Ada sementara orang dan aliran yang menyatakan bahwa upacara baptisan adalah mutlak diperlukan sebagai syarat mencapai keselamatan. Salah satu ayat yang dipakai sebagai pendukung adalah Markus 16:16, dengan argumentasi sebagai berikut: Dalam Markus 16:16, Yesus berkata, "Siapa yang percaya dan dibaptis akan diselamatkan, tetapi siapa yang tidak percaya akan dihukum." Menurut perkataan Yesus ini, siapa yang akan diselamatkan? Seorang yang percaya sajakah? Tidak, seorang yang dibaptis sajakah? Tidak, tetapi seorang yang percaya dan dibaptiskan. Selanjutnya mereka juga mengambil dari KPR 22:16, yang ditafsirkan bahwa baptis dapat membasuh dosa-dosa menjadi bersih. Dengan kata lain mereka menganggap baptis sebagai sarana mencapai keselamatan.

Sementara yang lain tidaklah menganggapnya demikian, dan beranggapan bahwa baptis adalah sebagai simbolisme atas pengakuan kepercayaan mereka pada Kristus sebagai Juruselamat. Baptisan adalah langkah ketaatan yang penting bagi seorang Kristen, namun bukanlah sebagai sesuatu yang diperlukan untuk keselamatan. Segala sesuatu yang ditambahkan kepada iman kepada Kristus sebagai syarat keselamatan, adalah keselamatan yang berdasarkan pekerjaan (usaha manusia). Ini berarti bahwa kematian Yesus di atas kayu salib tidak cukup untuk membeli keselamatan kita.

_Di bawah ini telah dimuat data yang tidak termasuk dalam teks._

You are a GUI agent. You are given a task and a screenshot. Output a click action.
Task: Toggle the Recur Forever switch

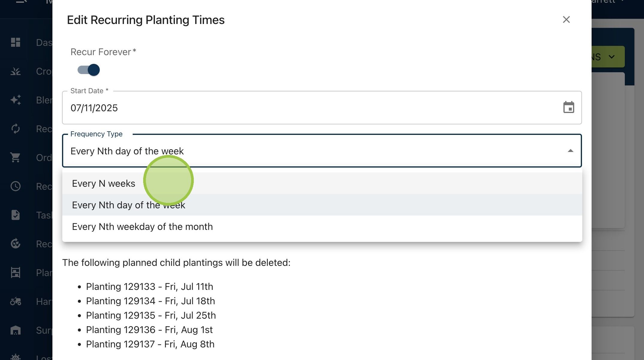89,70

Mengatakan bahwa kita mesti dibaptis supaya diselamatkan adalah mengatakan bahwa kita mesti menambahkan perbuatan baik dan ketaatan kita kepada kematian Kristus, supaya cukup untuk menyelamatkan kita. Padahal sebenarnya adalah kematian Yesus sendiri sudah -amat sangat teramat- cukup untuk membayar hutang dosa kita (Roma 5:8; 2 Korintus 5:21). Memang ada beberapa ayat yang sepertinya mengindikasikan bahwa baptisan adalah persyaratan untuk keselamatan. Namun karena Alkitab dengan begitu jelas memberitahu kita bahwa keselamatan hanya diterima berdasarkan iman semata (Yohanes 3:16; Efesus 2:8-9; Titus 3:5), maka penafsiran yang benar untuk ayat-ayat tersebut adalah sebagai berikut: Dalam zaman Alkitab, seseorang yang baru bertobat dari satu agama ke agama lainnya biasanya dibaptis untuk menyatakan pertobatan. Baptisan adalah cara untuk membuat keputusan itu diketahui oleh umum.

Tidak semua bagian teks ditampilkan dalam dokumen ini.